Portfolio Greenness and the Financial Performance of REITs
2012, Journal of International Money and Finance, with Piet Eichholtz and Nils Kok
This paper investigates the effects of the energy efficiency and sustainability of commercial properties on the operating and stock performance of a sample of US REITs, providing insight into the net benefits of green buildings. We match data on LEED- and Energy Star-certified buildings with detailed information on REIT portfolios and calculate the share of green properties for each REIT over the 2000–2011 period. We document that the greenness of REITs is positively related to operating performance but no significant relationship between the greenness of property portfolios and abnormal stock returns, suggesting that stock prices already reflect the higher cash flows deriving from investments in more efficient properties. However, REITs with a higher fraction of green properties display significantly lower market betas.

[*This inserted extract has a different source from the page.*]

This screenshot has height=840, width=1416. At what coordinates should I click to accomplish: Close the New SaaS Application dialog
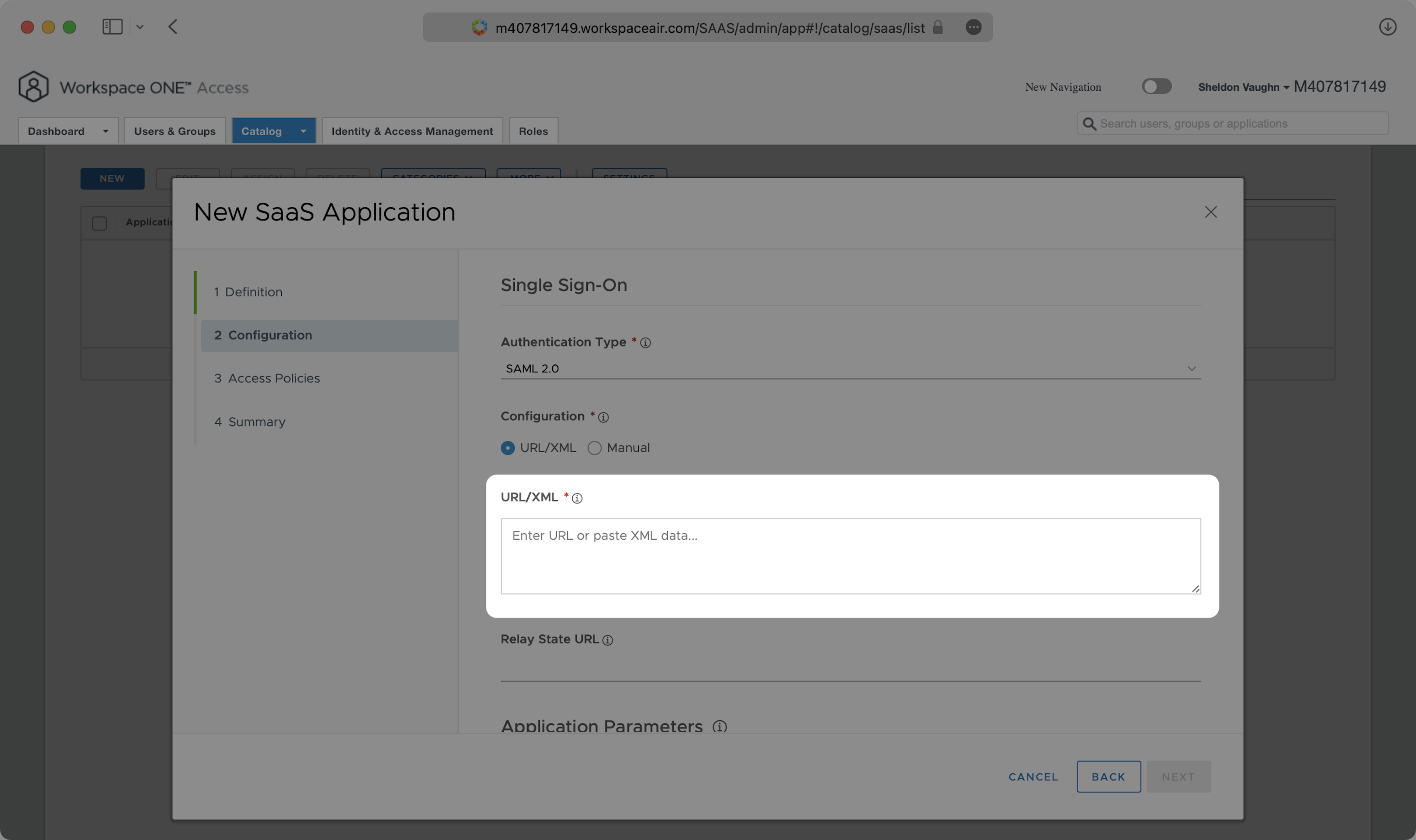pos(1211,212)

REIT Environmental Performance and the Cost of Equity
2018, The Routledge REITs Research Handbook Edited by David Parker, Routledge Taylor and Francis, with Peter Barron and Piet Eichholtz
This study investigates the relationship between sustainability and the cost of equity capital for listed US equity REITs. For 211 U.S. REITs, we measure sustainability using the two leading energy labelling programs, LEED and Energy Star, and find that the sustainability of REITs’ portfolios is strongly property driven, with office REITs being most sustainable. We assess cost of equity using four individual implied cost of equity models based on earnings per share forecasts, from which we then take the average. We regress cost of equity estimates on the sustainability measures and relevant control variables, and find a statistically significant relationship between the cost of equity capital and REIT greenness. Overall, we document a 38-bps average reduction in the cost of equity when a REIT would have a 100% certified portfolio, as compared to a completely uncertified one. These results are robust to different specifications and approaches.
Real Estate, Governance, and the Global Economic Crisis
2011, Corporate Governance Failures: The Role of Institutional Investors in the Global Financial Crisis Edited by James P. Hawley, Shyam J. Kamath, and Andrew T. Williams, University of Pennsylvania Press, with Piet Eichholtz and Nils Kok
We study the influence of the recent crisis on the relation between corporate governance and the performance of listed property companies in the US. We find that firm-level corporate governance did not influence performance of real estate equity investments before the crisis, but the structure of corporate governance has become an important performance driver of real estate equity investments during and after the market downturn. One of the interpretations is that institutional investors have just started to recognize the importance of transparency in real estate equity investments during the recent crisis, which is fully consistent with the herd investments in securitized debt products, where opacity of the investments was so blissfully ignored.